Nemone: a young woman barrister’s battle against prejudice, class and misogyny
Nemone Lethbridge
£12.99, Independently published
★★★★✩
This memoir is just the first chapter of a life lived to the full. Nemone chooses to tell the story of two lives in parallel: Nemone Lethbridge, a military family’s daughter, born in India and with a comfortable upbringing; and her husband, James ‘Jimmy’ O’Connor who was to be found living on the opposite side of the law.
The book gives a powerful lesson of just how rough the justice system can be in every sense. The story of Nemone’s own career, from student to barrister, itself exemplifies a world in which access to justice, and its reliability in practice, was far from ideal.
In reading the account of the legal system of the 1950s, one is in the world of PG Wodehouse, if not Lewis Carroll. Nemone’s success in gaining pupillage was due to her father’s acquaintance – through his time in military intelligence working with the prosecution team of the Nuremberg International Criminal Tribunal – with a man who was to become lord chancellor, David Maxwell Fyfe.

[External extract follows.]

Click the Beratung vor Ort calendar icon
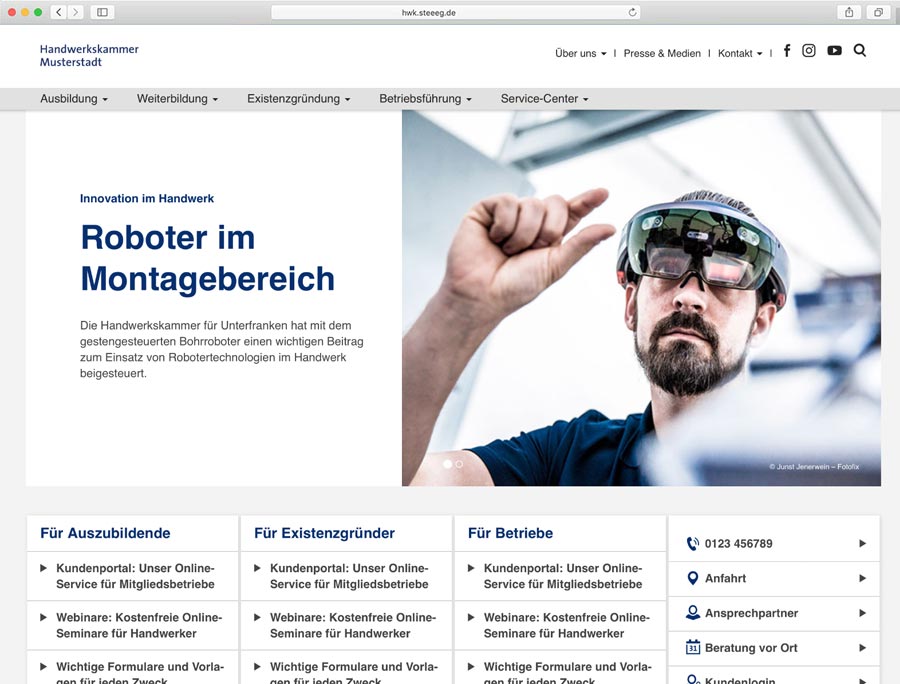click(x=692, y=648)
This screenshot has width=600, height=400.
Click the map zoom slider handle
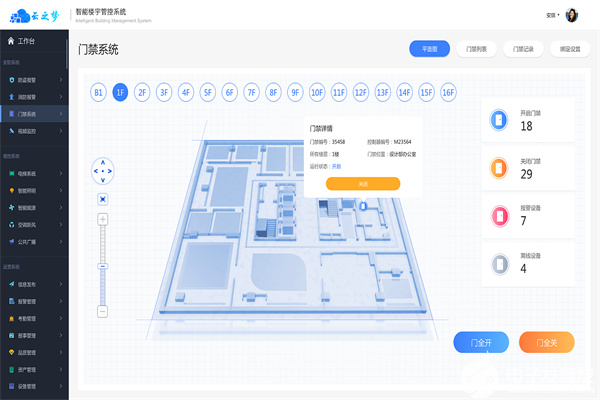tap(103, 266)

The introduction was described by the senior clerk in the relevant chambers as ‘an experiment which is never to be repeated’. Some standards, however, were not to be lowered – Nemone was told ‘the nail varnish will have to go. This is the Temple, not the Palladium’.
And so it was that Nemone appeared at the Old Bailey in the 1950s, without the accoutrements in which she had intended to appear: ‘Pink gloves… at the Old Bailey?’ So far, so comic. Yet, one is amazed to read the full contents of the brief to appear on behalf of the Kray twins. It did not describe the charge; the account of the hearing is surreal, then shocking.
Worse still is the ostracism which followed the marriage of Nemone and Mr O’Connor: the letter from the head of chambers rescinding her membership, and the former lord chancellor who sympathised, but explained: ‘We don’t accept women in chambers.’ Many would not have had the resilience to continue.
One of the riches of this book is that other characters have their own moment of being seen outside the narrowest confines of the law. The man who is last seen off to become a monk is met decades later, intoning the last rites to a severely injured pedestrian, as Nemone is on her way to Knightsbridge Crown Court.
Yet this too was his destination, to prosecute the case on which she was defence counsel. This work is full of such moments.